One suggestion someone made to me was that we’ve dabbled in fake human voices for a long time (electronic means date back at least 80 years e.g. voder), so maybe we’ve just got used to weird voices already. And even before then, people can do amazing strange things with their voice, we can acoustically distort things much more than we can with a face.
I was going to post a link to a reddit discussion of her voice in the movie but can’t here so just search for that there.

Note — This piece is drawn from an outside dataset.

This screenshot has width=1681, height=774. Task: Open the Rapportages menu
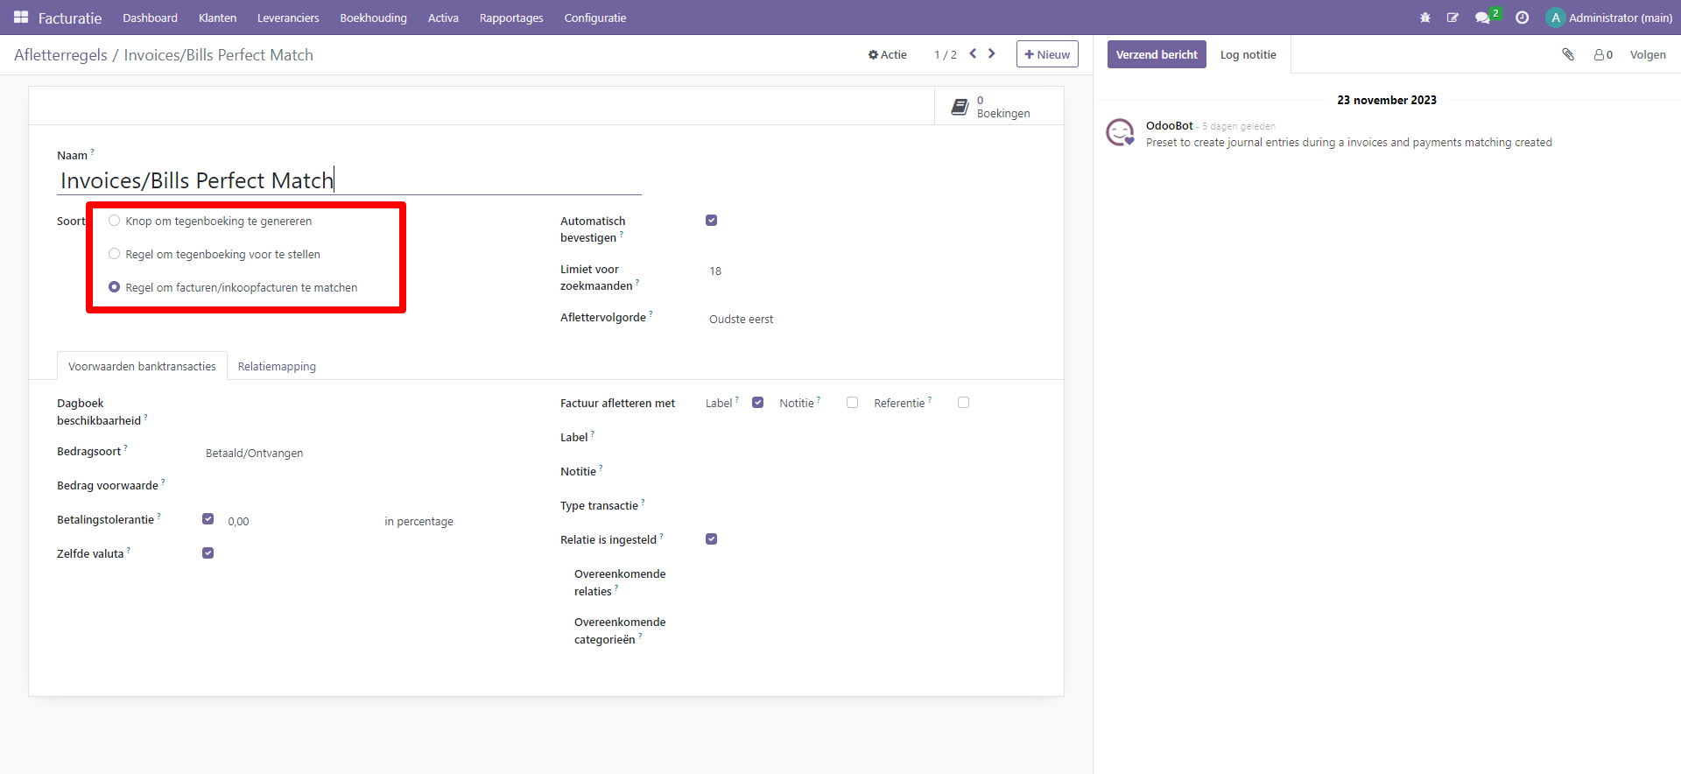[510, 18]
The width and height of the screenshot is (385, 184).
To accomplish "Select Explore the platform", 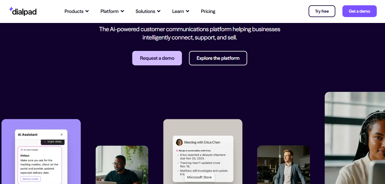I will pyautogui.click(x=218, y=58).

Happy to read this article.
I just had a feeling that’s similar to feelings I have with watching some animated movies, while I was hearing someone singing with a voice effect pedal, creating harmonies. These harmonies were close to his real voice but still kinda robotic.. gave me chills, and non of the good ones.
I was immediately thinking of there were studies about Uncanny Valley and Voices.
Fascinating thoughts. The original UV thesis is visual and visceral. Its applicability to sound seems to vary tremendously, for scenario to scenario and person to person. I work on digital conversations in voice and text, and it occurred to me reading your post that perhaps the effect in the soundscape is insignificant but present in the short term, but cumulatively significant over the longer term. Perhaps there’s a crossover with evolutionary social psychology here too, which could augment the feeling. Could the audio version of The Uncanny Valley be connected less to a gut reaction and more with a hardly traceable – possibly evolutionary – anthropomorphic tendency. Your thoughts on the subject will certainly help us as we embark on our research to develop more relatable interactions with digital avatars.